At this point we could stop and start interpreting the results of a logistic regression model. Yet we’re adding one more twist: let’s talk about overfitting. In a very short summary, machine learning models tend to learn representations that are too adjusted to the data sample. The problem is that samples are almost always noisy with respect to the population. Then, when predicting on a test sample, the model could degrade its performance. Regularization techniques are the solution to overfitting, and Lasso is one of them. Also known L1 norm regularization, it sets some coefficients to 0, effectively making the decision boundary simpler. The learning process will find a configuration that has set to 0 coefficients that are unnecessary or redundant for prediction.
Explaining the model
Think of the regression line: its coefficients are the numbers that define the slope of the line. The higher the number, the larger the line grows in a certain dimension, i.e. the more proportional it is. If the number is negative, it is inversely proportional. If the number is 0, such dimension does not affect the outcome. If you translate this interpretation to the decision boundary obtained by the logistic function, the same rules apply but with probabilities: the higher the coefficient, the more an increase on this dimension increases probability of a certain class. With a simple transformation, we can move from coefficients to odds ratios, and we can interpret odds as real probabilities: if the coefficient of a dimension is 2, then an increase of 1 unit in such dimension doubles probability of a certain class; if it is -4, the same increase of 1 unit decreases by 4 times the probability. Instead of explaining odds, I refer you to this link from Molnar’s book, which is delightfully explained in simple maths.
This is what we were looking for! An explanation of the decisions taken by the machine learning algorithm, in this case the variables that affect positively or negatively the probability that the data is classified under a category. Besides, because we applied Lasso regularization, the non-zero coefficients are a subset of the total, i.e. we have fewer dimensions to care about its interpretation.
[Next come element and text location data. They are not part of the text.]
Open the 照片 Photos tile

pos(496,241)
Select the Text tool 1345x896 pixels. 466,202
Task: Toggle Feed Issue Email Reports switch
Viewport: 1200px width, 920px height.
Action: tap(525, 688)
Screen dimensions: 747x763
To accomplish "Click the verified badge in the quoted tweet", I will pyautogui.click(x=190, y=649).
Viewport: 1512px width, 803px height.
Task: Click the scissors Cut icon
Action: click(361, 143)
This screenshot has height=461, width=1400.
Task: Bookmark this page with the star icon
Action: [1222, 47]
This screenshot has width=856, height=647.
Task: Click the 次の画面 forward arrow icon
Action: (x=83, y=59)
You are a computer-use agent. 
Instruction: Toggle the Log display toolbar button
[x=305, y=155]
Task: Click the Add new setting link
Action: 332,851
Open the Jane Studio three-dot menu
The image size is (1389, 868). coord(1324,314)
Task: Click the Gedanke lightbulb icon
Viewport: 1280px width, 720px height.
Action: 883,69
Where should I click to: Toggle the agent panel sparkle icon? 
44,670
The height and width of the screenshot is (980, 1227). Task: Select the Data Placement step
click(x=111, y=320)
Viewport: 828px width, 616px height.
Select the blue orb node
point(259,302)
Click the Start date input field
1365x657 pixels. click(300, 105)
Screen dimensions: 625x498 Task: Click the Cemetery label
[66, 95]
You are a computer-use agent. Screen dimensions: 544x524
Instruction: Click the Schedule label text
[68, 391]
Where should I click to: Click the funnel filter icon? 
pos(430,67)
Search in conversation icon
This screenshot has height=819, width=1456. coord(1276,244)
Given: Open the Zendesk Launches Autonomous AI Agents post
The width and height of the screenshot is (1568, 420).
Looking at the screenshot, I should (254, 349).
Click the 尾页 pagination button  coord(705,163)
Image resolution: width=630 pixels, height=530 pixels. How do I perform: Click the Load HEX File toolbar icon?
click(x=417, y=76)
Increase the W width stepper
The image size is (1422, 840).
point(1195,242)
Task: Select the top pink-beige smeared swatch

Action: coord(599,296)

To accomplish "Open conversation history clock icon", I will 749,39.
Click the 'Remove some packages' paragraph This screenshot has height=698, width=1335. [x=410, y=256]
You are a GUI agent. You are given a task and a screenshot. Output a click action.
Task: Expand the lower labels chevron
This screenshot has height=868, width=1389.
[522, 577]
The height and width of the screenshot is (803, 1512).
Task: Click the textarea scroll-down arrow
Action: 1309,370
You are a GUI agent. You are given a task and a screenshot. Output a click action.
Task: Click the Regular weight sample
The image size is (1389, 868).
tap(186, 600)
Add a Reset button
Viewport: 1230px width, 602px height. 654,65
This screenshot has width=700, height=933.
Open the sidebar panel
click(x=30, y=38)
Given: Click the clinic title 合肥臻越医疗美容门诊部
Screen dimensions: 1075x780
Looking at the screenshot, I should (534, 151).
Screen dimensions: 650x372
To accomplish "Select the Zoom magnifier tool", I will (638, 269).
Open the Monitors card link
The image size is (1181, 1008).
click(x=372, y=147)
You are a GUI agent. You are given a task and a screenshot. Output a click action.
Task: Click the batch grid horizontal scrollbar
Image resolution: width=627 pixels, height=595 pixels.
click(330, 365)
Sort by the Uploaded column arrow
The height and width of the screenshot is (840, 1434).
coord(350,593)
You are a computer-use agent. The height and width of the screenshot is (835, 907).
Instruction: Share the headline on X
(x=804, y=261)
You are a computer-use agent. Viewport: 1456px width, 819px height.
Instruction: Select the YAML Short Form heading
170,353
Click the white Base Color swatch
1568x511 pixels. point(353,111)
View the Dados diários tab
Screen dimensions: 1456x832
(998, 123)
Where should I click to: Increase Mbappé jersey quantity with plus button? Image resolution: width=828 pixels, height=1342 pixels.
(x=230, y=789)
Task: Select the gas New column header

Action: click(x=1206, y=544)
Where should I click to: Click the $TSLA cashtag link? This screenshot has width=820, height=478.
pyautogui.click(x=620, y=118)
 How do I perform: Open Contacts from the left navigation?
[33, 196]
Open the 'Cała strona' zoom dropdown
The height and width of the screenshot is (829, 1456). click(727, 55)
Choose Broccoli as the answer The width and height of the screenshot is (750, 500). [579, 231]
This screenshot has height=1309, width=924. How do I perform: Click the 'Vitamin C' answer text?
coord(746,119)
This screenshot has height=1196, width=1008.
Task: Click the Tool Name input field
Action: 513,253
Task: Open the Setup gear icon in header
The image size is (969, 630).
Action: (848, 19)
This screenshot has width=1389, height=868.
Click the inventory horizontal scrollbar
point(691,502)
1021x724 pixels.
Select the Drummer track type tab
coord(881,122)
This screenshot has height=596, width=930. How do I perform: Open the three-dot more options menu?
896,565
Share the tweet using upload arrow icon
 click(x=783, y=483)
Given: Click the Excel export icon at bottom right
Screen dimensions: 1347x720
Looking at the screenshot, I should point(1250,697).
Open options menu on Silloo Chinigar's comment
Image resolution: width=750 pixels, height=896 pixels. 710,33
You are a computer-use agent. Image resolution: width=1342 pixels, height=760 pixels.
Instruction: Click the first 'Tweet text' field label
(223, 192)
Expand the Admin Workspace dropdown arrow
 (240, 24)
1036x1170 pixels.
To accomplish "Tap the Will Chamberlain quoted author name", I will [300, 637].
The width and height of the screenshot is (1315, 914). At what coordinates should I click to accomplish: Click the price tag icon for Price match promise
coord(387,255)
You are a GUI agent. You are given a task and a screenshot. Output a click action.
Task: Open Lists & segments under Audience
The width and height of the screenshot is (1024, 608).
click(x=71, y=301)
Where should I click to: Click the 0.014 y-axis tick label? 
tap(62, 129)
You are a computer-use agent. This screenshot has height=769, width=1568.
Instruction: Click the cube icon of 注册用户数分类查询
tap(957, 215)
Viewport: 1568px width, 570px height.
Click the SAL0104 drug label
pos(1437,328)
Practical advice on how to interpret Lasso coefficients
- Remember there is no cause-and-effect involved in a regression, just correlations that appear on the data sample. Hence, be careful expressing factual statements as “an increase in Age of 1 year causes a 5% increase in probability of disease”. Instead, it is more rigorous to say “an increase in Age of 1 year is associated to a 5% increase in probability of disease”.
- Be careful talking in absolute terms. Taking the dimensions with positive and negative coefficients, respectively, and stating “these words are used more often by men and those words by women” is wrong: maybe all words are used more often by men because they are more common in your data, but still some are more associated to women because of their relative frequency.
- Be careful talking in terms of relative frequencies too! They are not the same as regression coefficients. If they were the same, we would’ve just calculated the frequencies, which are much cheaper. But you wouldn’t have a probabilistic interpretation of what are the dimensions that make each class more likely. Logistic regression is a probabilistic classifier by nature.
- I consider “associated to”, “correlated to”, “linked to” equivalent and valid when talking about regression coefficients interpretation. Sometimes it helps if you specify that these are phenomena intrinsic to your data sample: “in our data, the appearance of this word doubles the probability that the speaker is male” is truer than saying “this word doubles the probability that the speaker is male”.